Guardate che non si tratta di inezie di cronaca o di stravaganze degne di una “breve”, giornalisticamente parlando. Ma sono l’ennesima testimonianza di un lavorio illiberale ormai incessante, di una “cancel culture” alle vongole che piano piano - sta finendo per attecchire anche qui.

VELO SÌ, PRESEPE NO
Rispetto ai simboli della nostra tradizione, il giochino “progressista” è fin troppo facile: una certa cultura di sinistra cerca di classificare il Natale o la fede come qualcosa di divisivo, di partigiano, di non unificante. Quindi il Corano va bene (se no, sei islamofobo) e il Vangelo no (se no, non sei pluralista), il velo è ammesso e il presepe no, e così via. Con un doppio standard insopportabile e con nessuna attenzione a un requisito minimo di reciprocità. E il guaio è che troppi- a destra e non solo - sembrano intimiditi, rispondono con la paura, arretrando, rinunciando a pezzi e connotati della civiltà occidentale.

Ma - ecco come il problema si allarga - non si tratta solo delle questioni legate alle scelte religiose. Come mai, ad esempio, continuiamo a ritenere normale che nelle nostre scuole pubbliche ci sia un indottrinamento politico a senso unico?
Chiunque abbia a che fare con adolescenti o ragazzi alle scuole medie inferiori o superiori sa bene di cosa sto parlando: un continuo rovesciamento del reale significato della parola “educare”. Educare (e-ducere) significherebbe “tirar fuori”, cioè aiutare l’alunna o l’alunno a cercare e trovare se stesso, a esprimersi.

E invece troppo spesso la dimensione scolastica è un “metter dentro”, un forzare, sia attraverso le lezioni ordinarie sia attraverso tutto il caravanserraglio delle attività collaterali (con coinvolgimento di associazioni, “esperti”, e via comiziando). Tutto all’insegna di un conformismo progressista sempre più soffocante e omogeneizzante. Curiosa e terribile nemesi: amano parlare di “diversità”, ma poi puntano a imporre una assoluta e indiscutibile uniformità. “Per il nostro bene”, aggiungono: ma pretendono di essere loro a stabilire cosa sia “bene” anche per gli altri.

ARIA DI CHIUSO 
In forme ancora diverse, è drammaticamente illiberale pure lo svolgimento del nostro discorso pubblico, della discussione politica nella società italiana di questo ultimo scorcio del 2023. Anche qui, la sinistra si muove in modo aggressivo e la destra appare troppo spesso smarrita e intimidita: ma non è normale che- sistematicamente- la posizione “progressista” sia presentata come quella civile-tollerante-caring, e quella “conservatrice” come cattiva-egoista-patriarcale-nasty. 

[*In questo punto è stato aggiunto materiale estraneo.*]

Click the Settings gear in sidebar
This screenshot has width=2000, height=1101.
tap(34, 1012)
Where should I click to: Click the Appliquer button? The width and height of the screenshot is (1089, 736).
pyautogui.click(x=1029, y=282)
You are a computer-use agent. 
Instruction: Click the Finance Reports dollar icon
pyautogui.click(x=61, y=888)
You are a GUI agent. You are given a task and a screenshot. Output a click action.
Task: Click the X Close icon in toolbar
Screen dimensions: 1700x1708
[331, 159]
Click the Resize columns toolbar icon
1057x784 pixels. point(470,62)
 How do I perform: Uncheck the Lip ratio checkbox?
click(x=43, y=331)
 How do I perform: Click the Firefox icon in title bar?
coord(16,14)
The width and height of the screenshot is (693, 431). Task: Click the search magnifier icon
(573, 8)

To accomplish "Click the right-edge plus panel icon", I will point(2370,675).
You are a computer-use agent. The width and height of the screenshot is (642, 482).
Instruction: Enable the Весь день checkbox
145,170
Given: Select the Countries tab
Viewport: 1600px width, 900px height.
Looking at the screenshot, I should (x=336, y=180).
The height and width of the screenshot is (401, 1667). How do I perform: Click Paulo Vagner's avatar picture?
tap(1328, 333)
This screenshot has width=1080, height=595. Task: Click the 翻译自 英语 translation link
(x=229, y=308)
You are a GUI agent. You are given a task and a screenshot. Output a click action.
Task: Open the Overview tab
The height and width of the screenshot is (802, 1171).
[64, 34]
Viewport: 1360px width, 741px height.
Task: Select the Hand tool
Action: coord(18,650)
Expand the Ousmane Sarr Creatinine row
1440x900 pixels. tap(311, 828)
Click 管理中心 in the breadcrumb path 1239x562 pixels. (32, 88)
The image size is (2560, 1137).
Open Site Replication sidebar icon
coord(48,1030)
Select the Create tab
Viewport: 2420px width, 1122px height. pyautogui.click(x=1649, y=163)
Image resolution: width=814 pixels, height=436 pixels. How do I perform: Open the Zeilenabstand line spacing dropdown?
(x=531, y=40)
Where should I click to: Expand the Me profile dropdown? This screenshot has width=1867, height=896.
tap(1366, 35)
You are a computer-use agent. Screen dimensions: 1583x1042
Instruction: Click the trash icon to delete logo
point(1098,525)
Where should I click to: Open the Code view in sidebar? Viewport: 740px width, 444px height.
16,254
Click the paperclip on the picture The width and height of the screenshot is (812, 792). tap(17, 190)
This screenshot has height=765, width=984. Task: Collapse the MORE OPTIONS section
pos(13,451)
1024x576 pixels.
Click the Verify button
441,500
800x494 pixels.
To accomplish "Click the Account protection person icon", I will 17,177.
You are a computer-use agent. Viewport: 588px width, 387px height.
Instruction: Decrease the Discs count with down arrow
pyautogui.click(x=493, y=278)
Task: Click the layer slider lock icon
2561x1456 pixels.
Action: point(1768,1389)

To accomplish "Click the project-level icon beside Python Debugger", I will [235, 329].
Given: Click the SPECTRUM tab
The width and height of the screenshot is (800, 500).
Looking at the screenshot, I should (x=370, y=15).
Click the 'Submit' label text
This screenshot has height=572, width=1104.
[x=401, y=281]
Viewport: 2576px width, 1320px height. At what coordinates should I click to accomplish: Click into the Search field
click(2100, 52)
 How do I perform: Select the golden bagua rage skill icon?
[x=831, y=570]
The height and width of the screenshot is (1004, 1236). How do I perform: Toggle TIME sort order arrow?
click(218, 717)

È un processo di intimidazione preventiva e generalizzata che passa attraverso le tv, i giornali, la cultura, gli intellettuali più celebrati e riveriti. C’è aria di chiuso nelle stanze della nostra Italia. $ il momento di aprire porte e finestre, di far circolare ossigeno, di smetterla con la criminalizzazione a senso unico di tutto ciò che non abbia la certificazione del “bollino rosso progressista”. Sarà bene che anche qualche mente illuminata a sinistra- se ancora c’èse ne renda conto: molti italiani stanno diventando giustamente insofferenti rispetto a questo clima oppressivo. Il centrodestra è chiamato ad acquisire la consapevolezza del livello della sfida culturale in atto, ma le teste più lucide della sinistra hanno un compito ancora più delicato: comprendere che non è mai una buona idea provocare la maggioranza degli elettori.